Now it is sounding an alarm about what is happening in America. The “Freedom in the World” assessment of the United States should be treated as a clarion call to philanthropy to act boldly to save America from what seems to be a downward spiral to fascism.  

While some foundations may lean to the right politically and others to the left, they all seem to do so within the broad frame of their commitment to American values: justice, fairness, equality, self-actualization, freedom.  At their core, American foundations want to improve the lives of Americans.  

Today, philanthropy is investing in organizations working to ensure an accurate count in the 2020 census and to encourage and enable more people to register to vote. The requirement for an accounting of the country’s population and the primacy of voting rights are central to the Constitution. As the Freedom House report reflects, both of these core tenets of America, along with so many others, are being threatened. 

With so much at stake, philanthropy must not allow the drama of impeachment to prevent us from seeing that America has been tumbling head-first into a place from which it would be hard to emerge. 
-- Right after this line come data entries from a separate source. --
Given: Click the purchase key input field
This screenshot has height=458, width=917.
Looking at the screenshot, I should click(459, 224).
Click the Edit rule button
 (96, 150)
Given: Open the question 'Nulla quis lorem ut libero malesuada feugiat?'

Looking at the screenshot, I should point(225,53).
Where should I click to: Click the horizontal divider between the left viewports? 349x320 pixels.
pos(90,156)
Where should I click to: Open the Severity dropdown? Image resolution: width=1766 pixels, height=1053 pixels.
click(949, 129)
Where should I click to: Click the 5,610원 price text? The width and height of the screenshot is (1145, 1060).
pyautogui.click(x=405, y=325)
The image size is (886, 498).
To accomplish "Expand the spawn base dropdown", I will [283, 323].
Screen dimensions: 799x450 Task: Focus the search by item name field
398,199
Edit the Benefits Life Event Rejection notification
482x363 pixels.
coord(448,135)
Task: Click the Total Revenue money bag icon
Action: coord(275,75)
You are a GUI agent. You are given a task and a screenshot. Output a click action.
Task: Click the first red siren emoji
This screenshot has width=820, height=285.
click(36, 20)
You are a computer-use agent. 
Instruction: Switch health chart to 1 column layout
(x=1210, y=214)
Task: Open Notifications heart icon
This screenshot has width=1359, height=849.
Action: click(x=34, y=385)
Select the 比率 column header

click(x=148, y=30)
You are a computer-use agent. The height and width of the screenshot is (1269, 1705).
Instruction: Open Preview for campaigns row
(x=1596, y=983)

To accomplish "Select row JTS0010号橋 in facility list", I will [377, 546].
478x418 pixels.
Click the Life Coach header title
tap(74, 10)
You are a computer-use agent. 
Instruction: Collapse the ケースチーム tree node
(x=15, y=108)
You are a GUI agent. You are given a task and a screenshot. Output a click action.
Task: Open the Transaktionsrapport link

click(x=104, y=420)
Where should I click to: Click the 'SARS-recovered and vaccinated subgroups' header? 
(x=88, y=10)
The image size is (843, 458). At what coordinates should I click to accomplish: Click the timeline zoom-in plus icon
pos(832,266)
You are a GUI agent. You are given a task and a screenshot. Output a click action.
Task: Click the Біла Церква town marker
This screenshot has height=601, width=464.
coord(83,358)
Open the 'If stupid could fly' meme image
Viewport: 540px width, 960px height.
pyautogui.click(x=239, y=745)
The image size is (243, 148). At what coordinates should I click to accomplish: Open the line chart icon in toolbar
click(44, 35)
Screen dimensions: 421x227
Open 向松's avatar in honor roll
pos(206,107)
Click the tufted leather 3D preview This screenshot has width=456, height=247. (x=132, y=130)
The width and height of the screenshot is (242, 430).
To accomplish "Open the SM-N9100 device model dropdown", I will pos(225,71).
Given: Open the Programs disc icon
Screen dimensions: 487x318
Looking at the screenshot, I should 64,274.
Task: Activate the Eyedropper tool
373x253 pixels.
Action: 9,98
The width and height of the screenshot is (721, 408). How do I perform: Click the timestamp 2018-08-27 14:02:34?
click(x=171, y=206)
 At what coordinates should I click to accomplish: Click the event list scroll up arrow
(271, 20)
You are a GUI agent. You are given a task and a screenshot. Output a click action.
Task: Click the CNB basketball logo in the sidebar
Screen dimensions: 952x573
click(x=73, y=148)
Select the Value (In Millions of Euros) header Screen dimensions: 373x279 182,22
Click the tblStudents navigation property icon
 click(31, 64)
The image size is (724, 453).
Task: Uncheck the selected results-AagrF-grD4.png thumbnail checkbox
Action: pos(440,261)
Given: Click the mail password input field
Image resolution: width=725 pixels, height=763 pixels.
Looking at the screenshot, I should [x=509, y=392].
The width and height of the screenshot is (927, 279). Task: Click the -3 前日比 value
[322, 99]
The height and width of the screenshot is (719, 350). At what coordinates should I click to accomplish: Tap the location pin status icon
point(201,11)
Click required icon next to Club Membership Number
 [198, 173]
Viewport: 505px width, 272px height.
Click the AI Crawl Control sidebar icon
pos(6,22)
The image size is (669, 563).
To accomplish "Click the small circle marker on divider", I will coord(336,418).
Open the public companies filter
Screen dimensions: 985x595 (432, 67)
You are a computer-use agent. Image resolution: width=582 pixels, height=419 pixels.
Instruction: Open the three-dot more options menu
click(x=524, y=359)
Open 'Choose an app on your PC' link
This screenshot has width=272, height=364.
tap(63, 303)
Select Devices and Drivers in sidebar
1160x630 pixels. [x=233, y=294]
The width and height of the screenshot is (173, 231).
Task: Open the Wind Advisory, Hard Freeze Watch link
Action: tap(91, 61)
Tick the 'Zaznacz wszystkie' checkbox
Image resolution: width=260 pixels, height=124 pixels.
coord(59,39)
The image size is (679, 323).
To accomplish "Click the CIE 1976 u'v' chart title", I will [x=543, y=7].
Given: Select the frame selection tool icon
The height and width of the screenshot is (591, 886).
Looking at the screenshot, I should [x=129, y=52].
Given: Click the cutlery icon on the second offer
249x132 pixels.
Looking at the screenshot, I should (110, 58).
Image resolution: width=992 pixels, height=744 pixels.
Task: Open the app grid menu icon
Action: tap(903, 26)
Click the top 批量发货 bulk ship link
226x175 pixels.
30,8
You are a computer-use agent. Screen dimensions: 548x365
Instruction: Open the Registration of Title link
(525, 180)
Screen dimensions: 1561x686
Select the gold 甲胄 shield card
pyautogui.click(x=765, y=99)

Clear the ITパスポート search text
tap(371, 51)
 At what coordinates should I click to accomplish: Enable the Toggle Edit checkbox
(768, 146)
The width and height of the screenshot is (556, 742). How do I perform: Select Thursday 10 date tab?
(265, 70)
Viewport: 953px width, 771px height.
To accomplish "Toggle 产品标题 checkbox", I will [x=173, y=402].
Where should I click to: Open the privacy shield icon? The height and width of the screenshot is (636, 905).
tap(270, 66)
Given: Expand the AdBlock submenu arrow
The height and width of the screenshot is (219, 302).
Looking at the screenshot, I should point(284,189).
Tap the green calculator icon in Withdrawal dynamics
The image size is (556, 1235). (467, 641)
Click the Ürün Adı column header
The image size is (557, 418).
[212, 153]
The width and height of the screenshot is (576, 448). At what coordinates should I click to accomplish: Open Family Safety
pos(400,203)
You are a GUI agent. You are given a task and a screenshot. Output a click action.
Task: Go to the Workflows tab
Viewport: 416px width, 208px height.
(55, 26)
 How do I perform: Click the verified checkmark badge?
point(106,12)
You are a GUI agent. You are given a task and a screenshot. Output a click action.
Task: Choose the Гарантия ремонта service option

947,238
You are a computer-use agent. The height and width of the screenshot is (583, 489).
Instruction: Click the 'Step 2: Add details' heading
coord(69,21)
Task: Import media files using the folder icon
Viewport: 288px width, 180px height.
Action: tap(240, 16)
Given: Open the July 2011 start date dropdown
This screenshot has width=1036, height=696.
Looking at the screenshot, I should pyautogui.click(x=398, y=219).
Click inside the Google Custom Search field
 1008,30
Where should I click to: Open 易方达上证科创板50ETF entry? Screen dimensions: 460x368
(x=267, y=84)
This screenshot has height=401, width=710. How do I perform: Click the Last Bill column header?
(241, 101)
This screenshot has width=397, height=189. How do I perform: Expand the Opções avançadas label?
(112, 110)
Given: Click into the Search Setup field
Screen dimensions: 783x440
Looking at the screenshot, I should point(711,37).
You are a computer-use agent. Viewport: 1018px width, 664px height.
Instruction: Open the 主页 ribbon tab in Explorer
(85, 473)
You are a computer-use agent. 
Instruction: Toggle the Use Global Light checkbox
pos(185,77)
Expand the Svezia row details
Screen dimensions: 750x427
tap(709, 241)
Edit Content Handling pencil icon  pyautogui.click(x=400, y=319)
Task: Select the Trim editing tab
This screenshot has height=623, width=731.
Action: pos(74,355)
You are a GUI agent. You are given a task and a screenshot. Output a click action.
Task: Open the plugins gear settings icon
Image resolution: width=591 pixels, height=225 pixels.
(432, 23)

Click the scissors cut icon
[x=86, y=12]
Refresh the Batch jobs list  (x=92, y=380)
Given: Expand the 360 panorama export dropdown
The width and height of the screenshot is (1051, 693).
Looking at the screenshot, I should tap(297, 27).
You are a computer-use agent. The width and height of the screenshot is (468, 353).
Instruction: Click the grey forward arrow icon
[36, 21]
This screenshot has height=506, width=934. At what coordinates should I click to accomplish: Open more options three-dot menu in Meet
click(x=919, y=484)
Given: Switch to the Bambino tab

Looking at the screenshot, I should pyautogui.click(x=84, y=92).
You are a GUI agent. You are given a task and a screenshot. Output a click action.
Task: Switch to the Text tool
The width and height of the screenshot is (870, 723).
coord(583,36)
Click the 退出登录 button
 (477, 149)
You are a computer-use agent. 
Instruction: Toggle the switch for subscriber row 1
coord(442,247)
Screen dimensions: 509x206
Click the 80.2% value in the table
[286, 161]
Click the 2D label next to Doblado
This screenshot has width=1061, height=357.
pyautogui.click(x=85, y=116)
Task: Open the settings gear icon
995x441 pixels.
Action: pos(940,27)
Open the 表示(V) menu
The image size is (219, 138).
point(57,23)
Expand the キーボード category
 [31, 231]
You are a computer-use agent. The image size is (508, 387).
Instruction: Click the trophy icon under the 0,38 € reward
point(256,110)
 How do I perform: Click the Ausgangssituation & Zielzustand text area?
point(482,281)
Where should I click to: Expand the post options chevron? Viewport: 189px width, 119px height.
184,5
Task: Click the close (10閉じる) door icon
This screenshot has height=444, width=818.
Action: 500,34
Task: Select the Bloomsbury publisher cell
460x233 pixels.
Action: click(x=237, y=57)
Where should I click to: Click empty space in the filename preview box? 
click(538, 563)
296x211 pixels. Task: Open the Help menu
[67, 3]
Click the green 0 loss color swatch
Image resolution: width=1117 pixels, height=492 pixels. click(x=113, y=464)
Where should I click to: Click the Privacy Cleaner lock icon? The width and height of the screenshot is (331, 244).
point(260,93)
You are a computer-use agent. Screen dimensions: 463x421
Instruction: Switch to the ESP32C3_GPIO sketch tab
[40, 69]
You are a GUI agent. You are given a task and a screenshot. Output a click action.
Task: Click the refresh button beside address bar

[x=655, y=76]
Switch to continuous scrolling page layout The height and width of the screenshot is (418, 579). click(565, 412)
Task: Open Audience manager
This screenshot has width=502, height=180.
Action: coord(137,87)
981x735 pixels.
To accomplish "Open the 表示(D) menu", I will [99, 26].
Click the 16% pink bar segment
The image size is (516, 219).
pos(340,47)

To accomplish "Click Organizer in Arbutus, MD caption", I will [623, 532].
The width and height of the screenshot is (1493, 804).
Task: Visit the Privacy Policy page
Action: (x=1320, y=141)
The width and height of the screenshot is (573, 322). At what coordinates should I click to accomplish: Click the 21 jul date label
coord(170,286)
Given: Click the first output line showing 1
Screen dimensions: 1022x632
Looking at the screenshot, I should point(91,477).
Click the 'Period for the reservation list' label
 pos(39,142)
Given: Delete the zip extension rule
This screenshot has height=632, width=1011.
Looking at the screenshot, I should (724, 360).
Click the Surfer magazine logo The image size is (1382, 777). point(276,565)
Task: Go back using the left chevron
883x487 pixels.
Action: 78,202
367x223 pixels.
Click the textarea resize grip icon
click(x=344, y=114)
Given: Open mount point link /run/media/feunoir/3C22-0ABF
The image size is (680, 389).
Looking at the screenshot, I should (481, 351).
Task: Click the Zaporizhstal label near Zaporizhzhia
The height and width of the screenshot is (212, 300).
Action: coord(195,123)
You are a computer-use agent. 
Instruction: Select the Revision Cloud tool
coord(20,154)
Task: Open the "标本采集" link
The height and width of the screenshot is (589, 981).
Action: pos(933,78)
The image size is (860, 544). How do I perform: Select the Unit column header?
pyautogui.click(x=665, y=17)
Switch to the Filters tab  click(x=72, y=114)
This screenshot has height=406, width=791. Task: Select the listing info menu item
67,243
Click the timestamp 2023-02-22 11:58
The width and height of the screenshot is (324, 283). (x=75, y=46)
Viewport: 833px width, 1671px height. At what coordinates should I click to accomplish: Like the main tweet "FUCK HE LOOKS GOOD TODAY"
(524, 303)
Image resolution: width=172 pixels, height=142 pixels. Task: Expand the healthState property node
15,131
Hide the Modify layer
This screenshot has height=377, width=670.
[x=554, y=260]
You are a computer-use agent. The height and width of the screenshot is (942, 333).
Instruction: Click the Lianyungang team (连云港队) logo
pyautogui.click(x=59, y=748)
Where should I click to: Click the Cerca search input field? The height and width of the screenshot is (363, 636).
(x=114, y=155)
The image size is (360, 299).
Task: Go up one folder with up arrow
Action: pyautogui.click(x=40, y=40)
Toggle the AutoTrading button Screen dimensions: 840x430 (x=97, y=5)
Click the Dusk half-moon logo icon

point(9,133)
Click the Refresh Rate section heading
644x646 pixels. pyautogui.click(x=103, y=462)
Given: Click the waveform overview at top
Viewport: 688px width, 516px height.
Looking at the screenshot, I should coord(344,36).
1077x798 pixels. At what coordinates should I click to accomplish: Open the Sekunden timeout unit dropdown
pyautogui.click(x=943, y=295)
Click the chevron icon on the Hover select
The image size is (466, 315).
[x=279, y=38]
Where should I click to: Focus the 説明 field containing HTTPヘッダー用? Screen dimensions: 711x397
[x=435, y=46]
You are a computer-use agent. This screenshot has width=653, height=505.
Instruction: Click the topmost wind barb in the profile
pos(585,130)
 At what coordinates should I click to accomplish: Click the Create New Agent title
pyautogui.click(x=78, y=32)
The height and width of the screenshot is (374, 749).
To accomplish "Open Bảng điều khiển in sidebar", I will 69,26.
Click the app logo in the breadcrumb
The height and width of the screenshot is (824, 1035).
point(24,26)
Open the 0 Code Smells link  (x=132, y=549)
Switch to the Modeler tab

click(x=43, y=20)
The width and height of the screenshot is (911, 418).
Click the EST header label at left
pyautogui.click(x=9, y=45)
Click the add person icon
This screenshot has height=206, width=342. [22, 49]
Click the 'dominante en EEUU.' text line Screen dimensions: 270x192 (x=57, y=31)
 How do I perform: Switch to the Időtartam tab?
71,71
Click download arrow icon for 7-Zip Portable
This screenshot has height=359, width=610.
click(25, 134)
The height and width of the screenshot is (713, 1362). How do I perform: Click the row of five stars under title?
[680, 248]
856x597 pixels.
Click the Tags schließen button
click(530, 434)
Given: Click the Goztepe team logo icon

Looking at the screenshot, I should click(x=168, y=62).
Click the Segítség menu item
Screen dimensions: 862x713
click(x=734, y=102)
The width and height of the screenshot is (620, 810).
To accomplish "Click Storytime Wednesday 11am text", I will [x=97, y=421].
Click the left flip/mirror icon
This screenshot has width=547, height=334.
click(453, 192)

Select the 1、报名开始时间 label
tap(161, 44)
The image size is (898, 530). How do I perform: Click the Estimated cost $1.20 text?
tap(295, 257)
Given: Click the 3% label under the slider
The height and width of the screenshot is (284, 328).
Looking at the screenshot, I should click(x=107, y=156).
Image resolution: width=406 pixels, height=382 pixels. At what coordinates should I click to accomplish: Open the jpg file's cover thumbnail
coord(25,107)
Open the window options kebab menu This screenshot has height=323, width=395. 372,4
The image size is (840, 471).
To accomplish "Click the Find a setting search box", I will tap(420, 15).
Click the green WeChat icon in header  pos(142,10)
Philanthropy has the resources and the convening power to bring together leaders from across the country and around the world to craft a comprehensive strategy to make America the country of democratic ideals and values that it strives to be. No, America wasn’t perfect before the 2016 election. In fact, it was very flawed.

But never before, in my lifetime, have there been such wholesale affronts to many of the institutions, the norms, the values that make America America. Our country survived the impeachment of Bill Clinton.  But our country was in a different place then. Our democracy was stronger. Our citizenry wasn’t so horribly fractured as it is now. Philanthropy is the only part of our society with the ability to put our country back on track. Philanthropy has no choice but to act boldly.